Nas palavras do professor da faculdade de letras da USP, Alcides Villaça, essa edição é um “monstrengo cultural”, porque há um Machado ali sendo lido, para de repente de maneira desavisada o leitor “despencar num abismo”, de coisas que o Machado jamais faria.

Houve certa vez que criticou-se o Jorge Luis Borges por ser demasiado erudito enquanto escritor popular argentino, mas percebe-se que antes de um povo que fomente textos genéricos, o escritor deseja um povo crítico, humano, livre e autônomo, a ponto de conseguir entender o texto na sua complexidade mais ampla.

O texto é caminho para a sanidade, e esse projeto parece se resignar à incapacidade de refletir, buscar e aprender. Esse projeto portanto é simplista e subestima a capacidade dos leitores. Como se a sanidade plena não tivesse mais espaço.
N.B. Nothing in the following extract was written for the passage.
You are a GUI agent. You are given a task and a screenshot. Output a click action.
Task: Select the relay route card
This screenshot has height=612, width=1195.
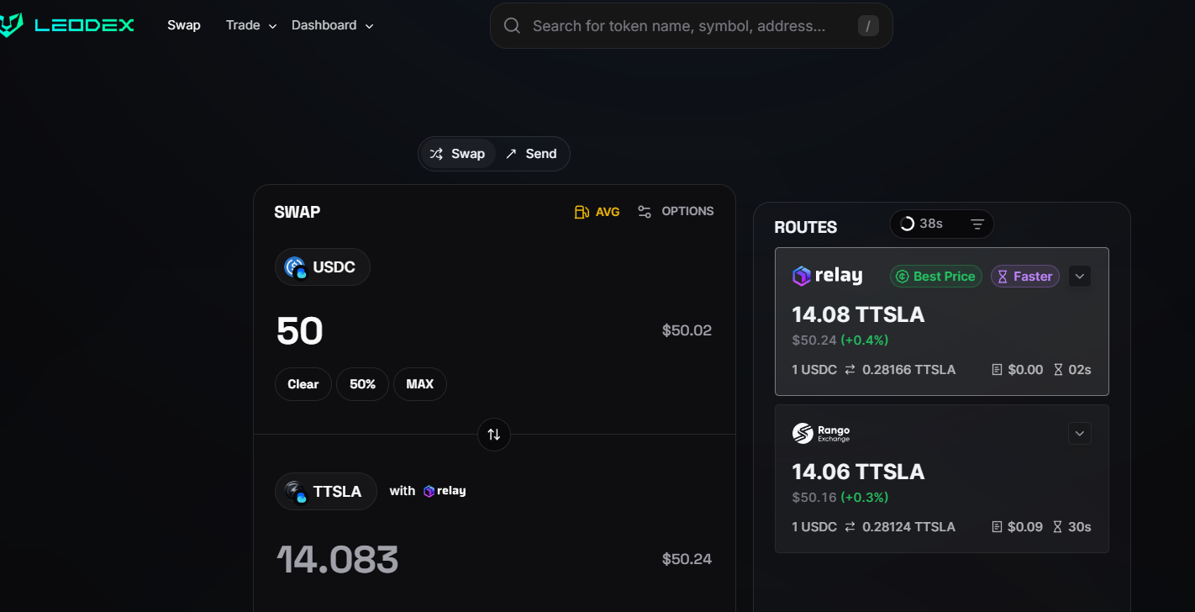pos(941,336)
Que os leitores sejam melhorados, e não os livros piorados ou os nossos clássicos mortos!

Talvez essas pessoas incluídas nesse projeto, por meio de tantas e duras críticas que vêm recebendo, a exemplo de Simão Bacamarte, descubram que quem precisa de ajuda quanto às articulações intelectuais não é o povo mais comum, mas elas mesmas.